**Collected data entries**:
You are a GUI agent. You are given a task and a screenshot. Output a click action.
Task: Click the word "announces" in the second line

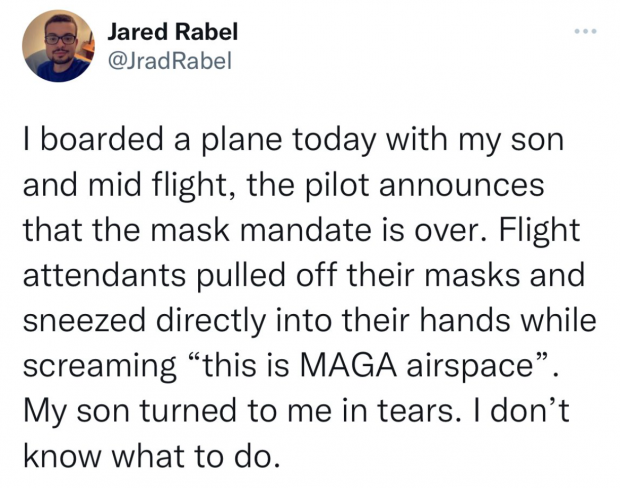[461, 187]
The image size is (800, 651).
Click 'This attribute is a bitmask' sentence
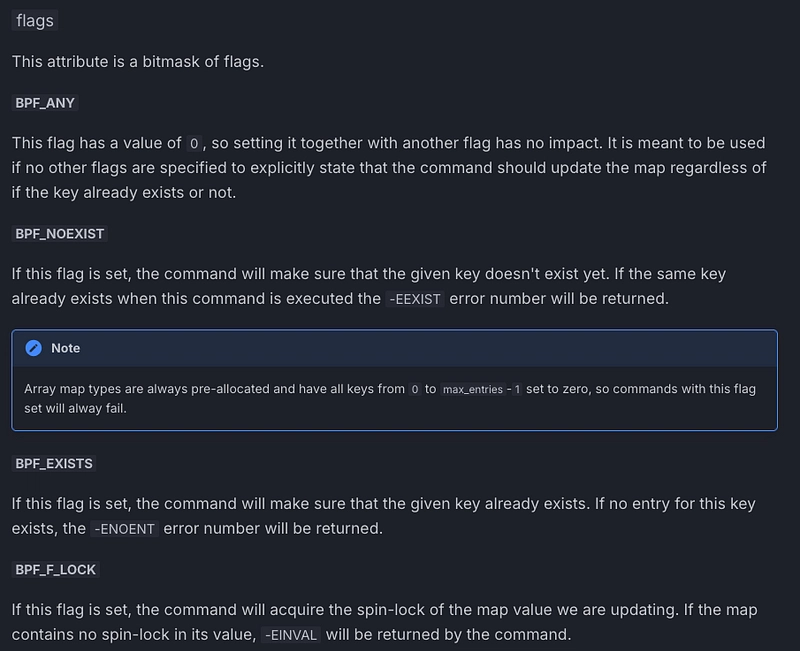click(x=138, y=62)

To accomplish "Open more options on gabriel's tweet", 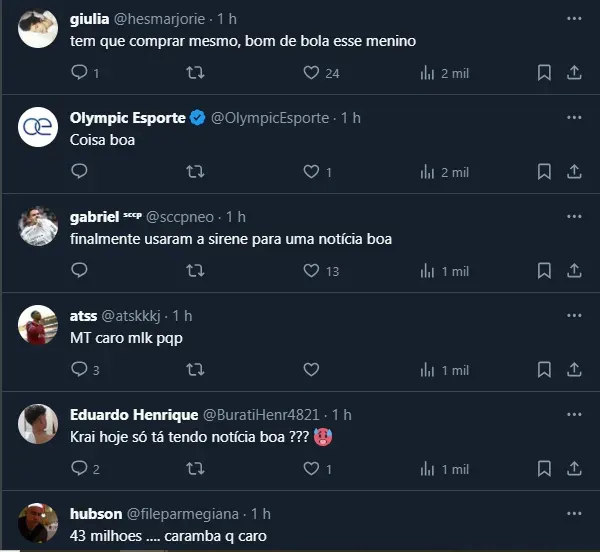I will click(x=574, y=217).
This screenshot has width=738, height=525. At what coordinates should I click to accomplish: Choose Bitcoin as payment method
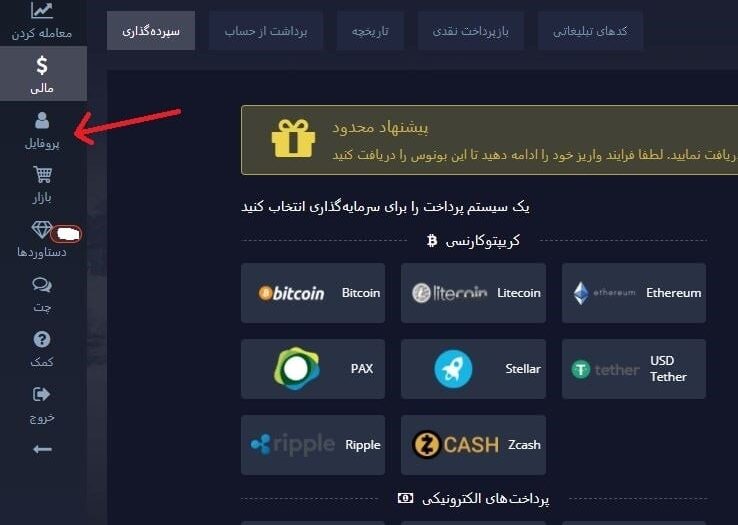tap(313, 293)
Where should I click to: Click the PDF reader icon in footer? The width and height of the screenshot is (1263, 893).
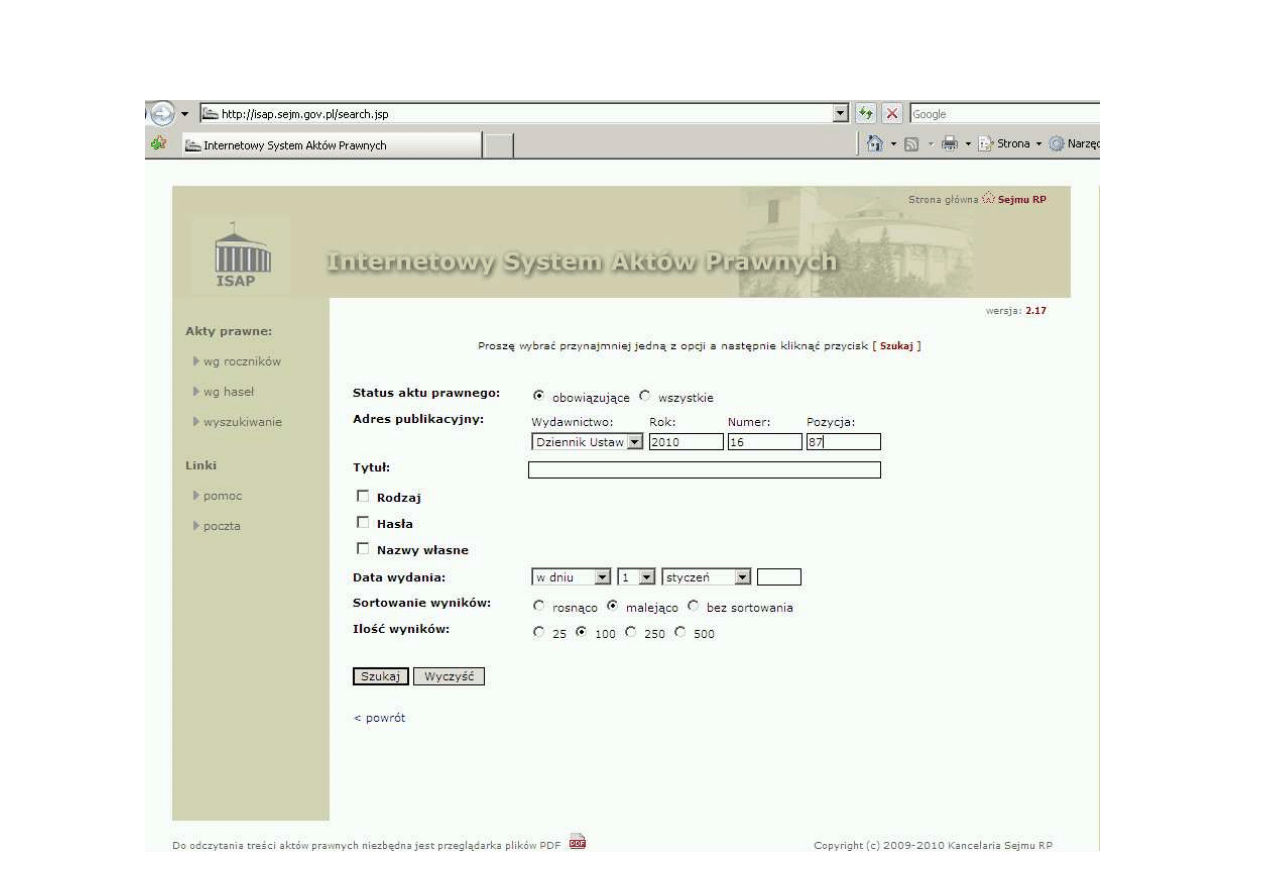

**Aim of the exercise**: Report every line of the material above that contains the string "height", copying each such line in full.

**Complete output**:
This screenshot has width=738, height=525. At what coordinates should I click to accomplish: Choose Bitcoin as payment method
Where should I click to: Click the PDF reader icon in footer? The width and height of the screenshot is (1263, 893).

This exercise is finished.